Analysis of Void Fraction Phase Distribution of Gas-Liquid Flow In a Horizontal Pipe Using Wire Mesh Sensor Data

Inkum, Henry (2014-12-15)


The scope of this work was to make detailed analysis of phase distribution in a horizontal pipe. This detailed analysis has been successfully carried out. Data obtained from wire mesh sensor (WMS) were used for the analyses. The operating fluid considered was an air/silicone oil mixture within a 6 m horizontal pipe with internal diameter of 0.067 m. The gas superficial velocities considered spans from 0.047 to 4.727 m/s, whilst liquid superficial velocities ranged from 0.047 to 0.4727 m/s. The wire mesh sensor (WMS) data obtained consist of the average cross- sectional and time average radial void fraction sensor with an acquisition frequency of 1000 Hz over an interval of 60 s. For the range of flow conditions studied, the average void fraction was observed to vary between 0.38 and 0.85. An analysis of the results shows that the major flow patterns observed in this study were found to be in slug and smooth stratified flow regime with the slug flow been the dominant one. At constant liquid superficial velocity, the void fraction increases with an increase in the gas superficial velocity. This observed trend in the horizontal void fraction is consistent with the observations made by (Abdulkadir et al., 2014) and (Abdulkadir et al., 2010) which were all in the vertical orientation. The performance of the void fraction correlations and their accuracies were judged in terms of percentage error and RMS error.

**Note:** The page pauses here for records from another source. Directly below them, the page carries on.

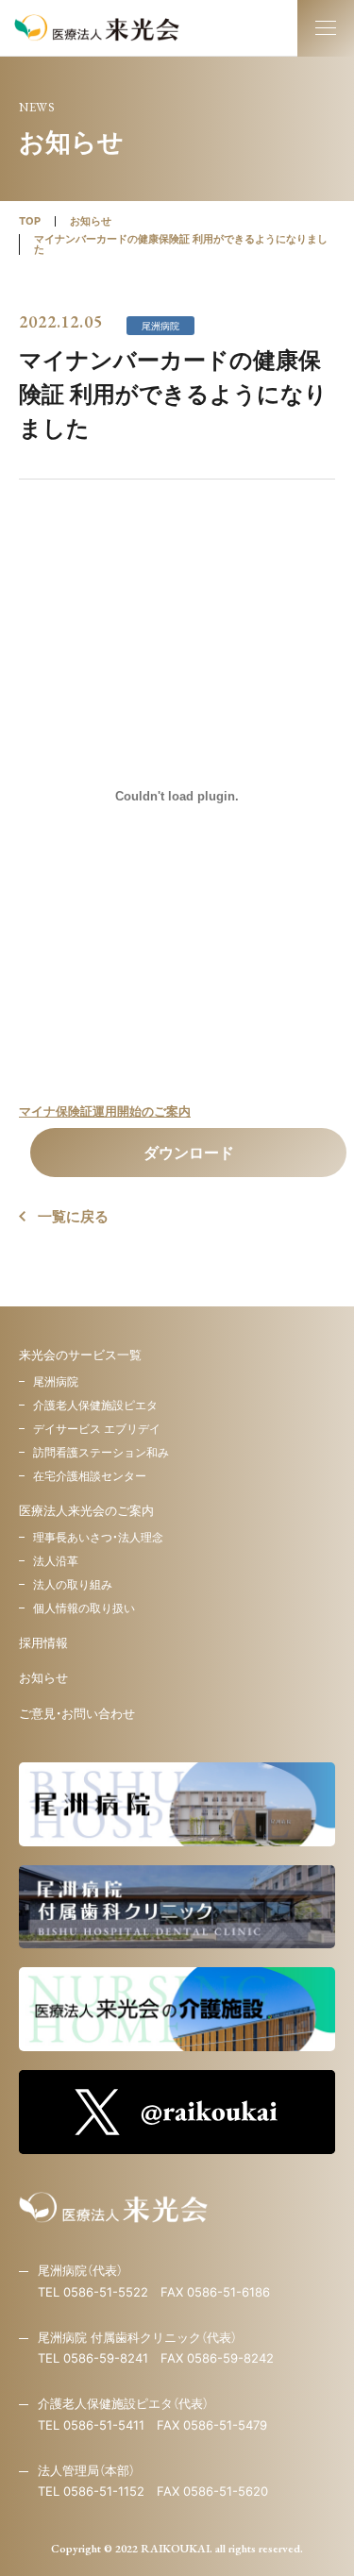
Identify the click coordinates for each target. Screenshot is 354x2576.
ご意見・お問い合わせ (77, 1713)
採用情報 (43, 1642)
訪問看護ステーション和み (101, 1452)
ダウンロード (188, 1152)
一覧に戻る (73, 1216)
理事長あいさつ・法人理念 (98, 1537)
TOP (30, 221)
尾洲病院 (55, 1381)
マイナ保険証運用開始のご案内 (105, 1111)
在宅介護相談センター (89, 1476)
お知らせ (90, 221)
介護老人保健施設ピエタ (95, 1405)
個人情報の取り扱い (84, 1608)
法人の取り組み (72, 1584)
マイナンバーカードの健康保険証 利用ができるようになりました (181, 244)
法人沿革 (55, 1561)
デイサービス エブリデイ (96, 1429)
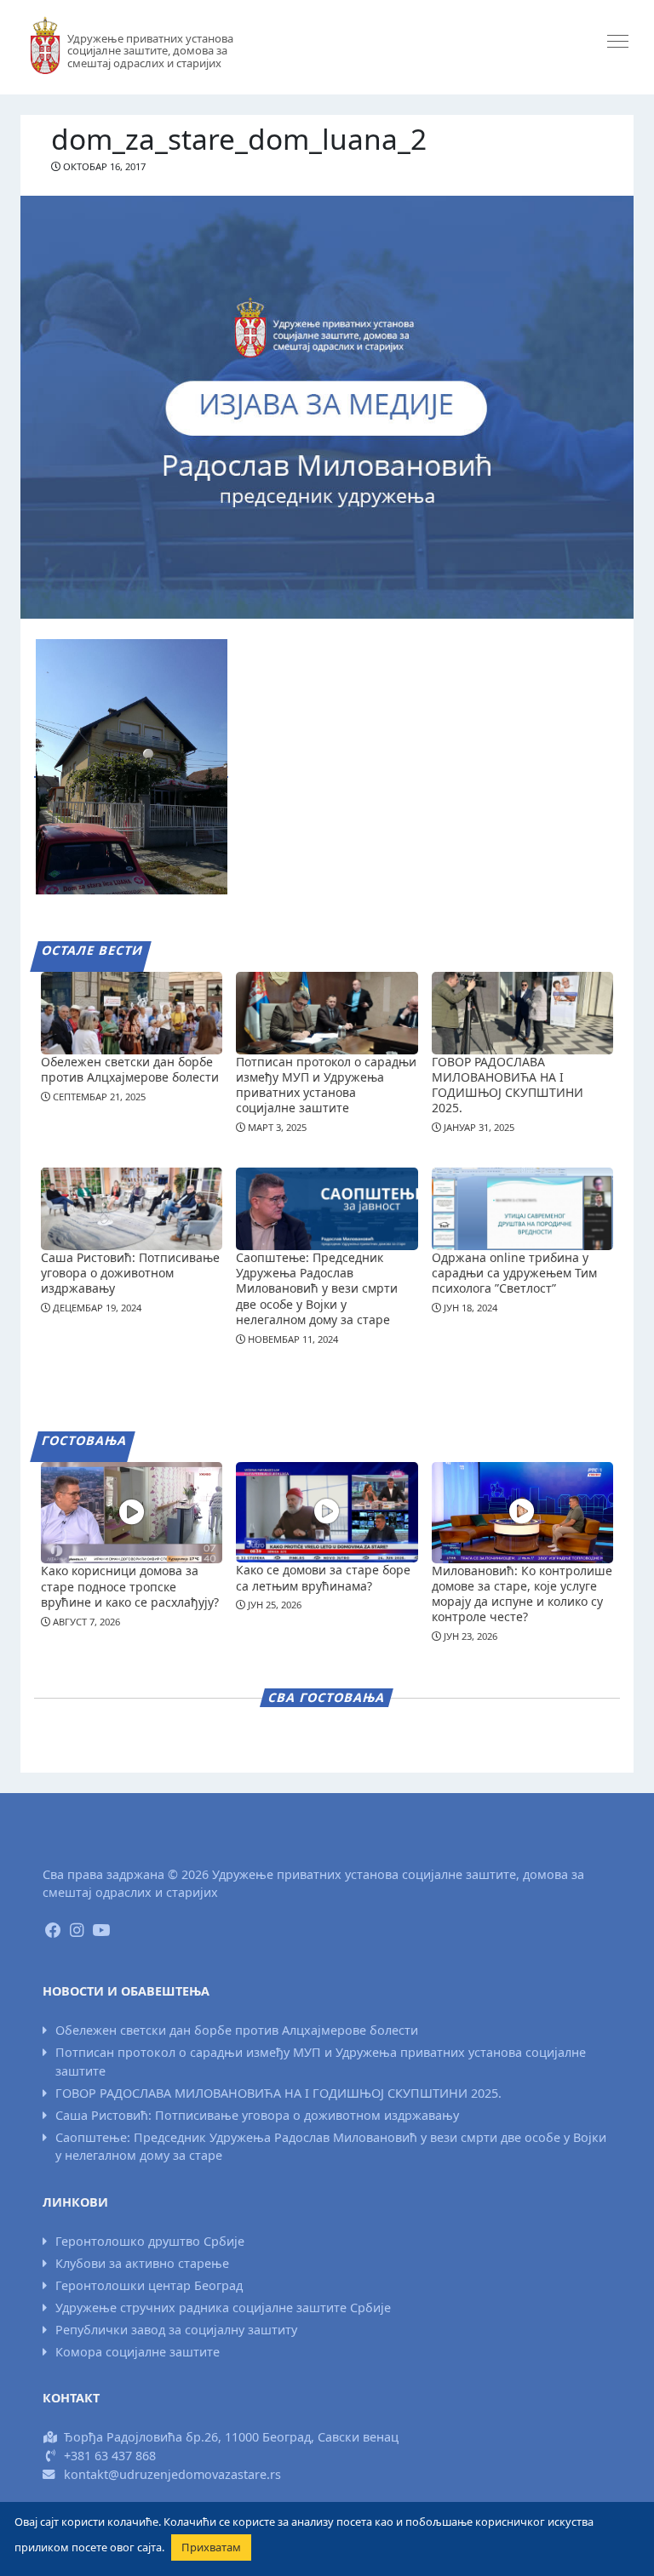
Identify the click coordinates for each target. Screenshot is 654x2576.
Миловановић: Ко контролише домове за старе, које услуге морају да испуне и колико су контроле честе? (522, 1593)
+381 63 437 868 (110, 2455)
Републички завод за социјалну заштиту (176, 2330)
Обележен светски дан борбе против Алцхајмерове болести (130, 1069)
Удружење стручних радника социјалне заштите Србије (223, 2307)
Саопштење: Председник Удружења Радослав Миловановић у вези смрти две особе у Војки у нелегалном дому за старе (317, 1288)
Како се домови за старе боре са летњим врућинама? (323, 1577)
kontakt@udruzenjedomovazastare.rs (172, 2474)
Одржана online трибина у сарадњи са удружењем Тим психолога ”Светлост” (514, 1272)
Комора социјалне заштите (137, 2352)
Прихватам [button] (211, 2547)
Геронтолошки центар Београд (149, 2285)
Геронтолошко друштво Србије (149, 2241)
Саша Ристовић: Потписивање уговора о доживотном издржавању (130, 1272)
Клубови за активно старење (142, 2263)
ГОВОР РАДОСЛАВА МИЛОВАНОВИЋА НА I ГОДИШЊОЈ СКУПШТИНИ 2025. (507, 1085)
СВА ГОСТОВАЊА (327, 1697)
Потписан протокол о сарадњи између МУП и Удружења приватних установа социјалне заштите (326, 1085)
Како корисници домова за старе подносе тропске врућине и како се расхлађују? (130, 1585)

Nicklin et al. (1962), Hassan (1995) and Kokal and Stanislav (1989) were judged as the best performing correlations and Greskovich and Cooper (1975)as the least. A cubic profile which was dependent on the gas superficial velocity was observed as the radial void fraction increases with gas superficial velocity. It was also obseved that for a given liquid superficial velocity, the frictional pressure drop increases with increase in both gas and mixture superficial velocities. Another finding made was that, even though Wu et al. (2001)’s model was proposed for vertical orientation with air and water used as the operating fluid, it could as well replicate the observed radial void fraction in the horizontal orientation. The experimental frequency was seen to increase with liquid superficial velocity but followed a sinusoidal trend with increase in gas superficial velocity.